╭──
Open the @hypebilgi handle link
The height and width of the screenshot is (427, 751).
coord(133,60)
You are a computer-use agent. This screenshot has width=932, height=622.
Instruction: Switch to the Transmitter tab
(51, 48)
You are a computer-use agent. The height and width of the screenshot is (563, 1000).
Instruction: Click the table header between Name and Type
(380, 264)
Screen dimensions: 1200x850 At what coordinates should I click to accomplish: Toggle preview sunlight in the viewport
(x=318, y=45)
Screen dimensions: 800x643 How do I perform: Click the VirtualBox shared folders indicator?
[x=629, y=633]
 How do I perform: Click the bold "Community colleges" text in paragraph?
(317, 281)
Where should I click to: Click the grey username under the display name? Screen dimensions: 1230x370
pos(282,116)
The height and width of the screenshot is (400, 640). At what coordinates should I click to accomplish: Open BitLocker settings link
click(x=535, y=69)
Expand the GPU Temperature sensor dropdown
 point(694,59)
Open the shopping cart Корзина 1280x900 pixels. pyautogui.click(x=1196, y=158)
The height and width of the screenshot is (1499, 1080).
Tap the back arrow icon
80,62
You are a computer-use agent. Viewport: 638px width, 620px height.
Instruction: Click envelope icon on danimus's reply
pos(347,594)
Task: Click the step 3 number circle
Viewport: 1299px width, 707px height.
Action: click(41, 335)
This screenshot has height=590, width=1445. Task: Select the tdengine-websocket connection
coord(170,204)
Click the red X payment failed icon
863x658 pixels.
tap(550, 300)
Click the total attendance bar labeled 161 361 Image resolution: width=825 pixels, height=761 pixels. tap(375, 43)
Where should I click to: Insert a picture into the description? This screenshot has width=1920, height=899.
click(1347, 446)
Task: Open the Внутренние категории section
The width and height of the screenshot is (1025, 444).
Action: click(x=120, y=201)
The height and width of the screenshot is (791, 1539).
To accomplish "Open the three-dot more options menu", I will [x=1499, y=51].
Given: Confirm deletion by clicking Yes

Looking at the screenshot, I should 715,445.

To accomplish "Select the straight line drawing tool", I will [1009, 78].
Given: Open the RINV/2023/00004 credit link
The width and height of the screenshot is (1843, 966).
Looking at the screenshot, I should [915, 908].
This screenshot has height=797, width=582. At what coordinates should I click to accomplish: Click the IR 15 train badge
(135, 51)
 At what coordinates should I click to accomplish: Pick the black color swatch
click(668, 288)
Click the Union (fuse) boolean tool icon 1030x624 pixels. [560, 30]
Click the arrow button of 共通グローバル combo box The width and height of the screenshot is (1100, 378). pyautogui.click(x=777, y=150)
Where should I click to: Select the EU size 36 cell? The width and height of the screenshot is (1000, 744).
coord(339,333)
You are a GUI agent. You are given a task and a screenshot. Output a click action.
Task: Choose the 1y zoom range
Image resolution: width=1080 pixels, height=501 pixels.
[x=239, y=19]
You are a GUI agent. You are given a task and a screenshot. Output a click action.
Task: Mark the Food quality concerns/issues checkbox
╰──
» WORK REQUIRED
Output the data above without altering a line.

» WRITTEN SOLUTION
Open the @hypebilgi handle link
The height and width of the screenshot is (427, 751).
coord(133,60)
You are a computer-use agent. This screenshot has width=932, height=622.
Instruction: Switch to the Transmitter tab
(51, 48)
You are a computer-use agent. The height and width of the screenshot is (563, 1000).
Instruction: Click the table header between Name and Type
(380, 264)
Screen dimensions: 1200x850 At what coordinates should I click to accomplish: Toggle preview sunlight in the viewport
(x=318, y=45)
Screen dimensions: 800x643 How do I perform: Click the VirtualBox shared folders indicator?
[x=629, y=633]
 How do I perform: Click the bold "Community colleges" text in paragraph?
(317, 281)
Where should I click to: Click the grey username under the display name? Screen dimensions: 1230x370
pos(282,116)
The height and width of the screenshot is (400, 640). At what coordinates should I click to accomplish: Open BitLocker settings link
click(x=535, y=69)
Expand the GPU Temperature sensor dropdown
 point(694,59)
Open the shopping cart Корзина 1280x900 pixels. pyautogui.click(x=1196, y=158)
The height and width of the screenshot is (1499, 1080).
Tap the back arrow icon
80,62
You are a computer-use agent. Viewport: 638px width, 620px height.
Instruction: Click envelope icon on danimus's reply
pos(347,594)
Task: Click the step 3 number circle
Viewport: 1299px width, 707px height.
Action: click(41, 335)
This screenshot has height=590, width=1445. Task: Select the tdengine-websocket connection
coord(170,204)
Click the red X payment failed icon
863x658 pixels.
tap(550, 300)
Click the total attendance bar labeled 161 361 Image resolution: width=825 pixels, height=761 pixels. tap(375, 43)
Where should I click to: Insert a picture into the description? This screenshot has width=1920, height=899.
click(1347, 446)
Task: Open the Внутренние категории section
The width and height of the screenshot is (1025, 444).
Action: click(x=120, y=201)
The height and width of the screenshot is (791, 1539).
To accomplish "Open the three-dot more options menu", I will [x=1499, y=51].
Given: Confirm deletion by clicking Yes

Looking at the screenshot, I should 715,445.

To accomplish "Select the straight line drawing tool", I will [1009, 78].
Given: Open the RINV/2023/00004 credit link
The width and height of the screenshot is (1843, 966).
Looking at the screenshot, I should [915, 908].
This screenshot has height=797, width=582. At what coordinates should I click to accomplish: Click the IR 15 train badge
(135, 51)
 At what coordinates should I click to accomplish: Pick the black color swatch
click(668, 288)
Click the Union (fuse) boolean tool icon 1030x624 pixels. [560, 30]
Click the arrow button of 共通グローバル combo box The width and height of the screenshot is (1100, 378). pyautogui.click(x=777, y=150)
Where should I click to: Select the EU size 36 cell? The width and height of the screenshot is (1000, 744).
coord(339,333)
You are a GUI agent. You are given a task and a screenshot. Output a click action.
Task: Choose the 1y zoom range
Image resolution: width=1080 pixels, height=501 pixels.
[x=239, y=19]
You are a GUI agent. You are given a task and a screenshot. Output a click action.
Task: Mark the Food quality concerns/issues checkbox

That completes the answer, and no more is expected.